Nani Afrida, Jakarta – The government's plan to issue ID cards for children has met with criticism from activists who call for better public service with regard to birth certificate issuance and child protection.
"Before issuing child ID, how about accomplishing the law's mandate on providing birth certificate to all Indonesian children first?" Seto Mulyadi, a children's rights activist, told The Jakarta Post on Sunday.
The Home Ministry announced last week that it would issue Kartu Identitas Anak (KIA), or child ID cards, beginning next month. The KIA will be the official form of identification for unmarried Indonesians below the age of 18.
Seto said that many parents still meet with difficulties when trying to obtain birth certificates for their children. They have to deal with a long bureaucratic process, which lower-income people often find difficult to access. "Make the process [to issue a birth certificate] fast and free, this is more important than providing KIA for children," he said.
Seto said many children, especially street children, had no birth certificates. As a consequence, they could not access their right to education, health and or even a place in a cemetery. "We also believe that the KIA will create discrimination and as a result the gap between the rich and poor will get even bigger," Seto added.

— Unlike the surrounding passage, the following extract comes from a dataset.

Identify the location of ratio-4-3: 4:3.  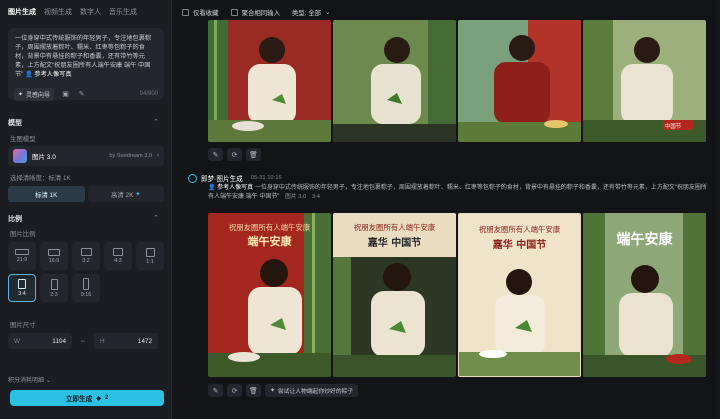
(118, 256).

The Indonesian Child Protection Commission (KPAI) share similar thoughts, saying that there were many other problems related to children that should be prioritized. "The birth certificate is one of issues, the others are child protection as well as family strengthening and self defense programs for children, for them to say 'no' to people who will exploit them," said Erlinda, a spokesperson for KPAI.
In the past four years KPAI received more than 16,000 reports of violence against children across the country's 34 provinces and 179 cities. "Child ID might be important, but it is not a priority," she added.
Erlinda said KIA will help children who get into trouble due to laws or regulation. Based on the government's plan, there will be two categories of KIA, one for children under 5 years of age and one for those between 5 and 17. For newborns, the civil registration agency will issue a KIA along with their birth certificate.
However, it is not clear whether the two identification cards will have to be renewed after a period of time. The government also plans to finance the program using the state budget.
Home Ministry spokesperson Dodi Riyadmadji told the Post that 50 cities throughout Indonesia had initiated the program a year ago. "We expect that all cities will follow the program gradually," Dodi said.
He said that the 50 cities that had already started to implement KIA included Malang in East Java, Balikpapan in East Kalimantan, Bantul regency in Yogyakarta, Makassar in South Sulawesi and Depok in West Java.
Previously the minister of home affairs Tjahjo Kumolo said that KIA would be very important for the children as, for instance, the children can open bank accounts or get an Indonesia health card and an Indonesian smart card using their own names.
"If they go abroad, they don't need to have a passport attached to their parent," Tjahjo said. He also said the ministry would form a special team in each village or sub-village to input child data.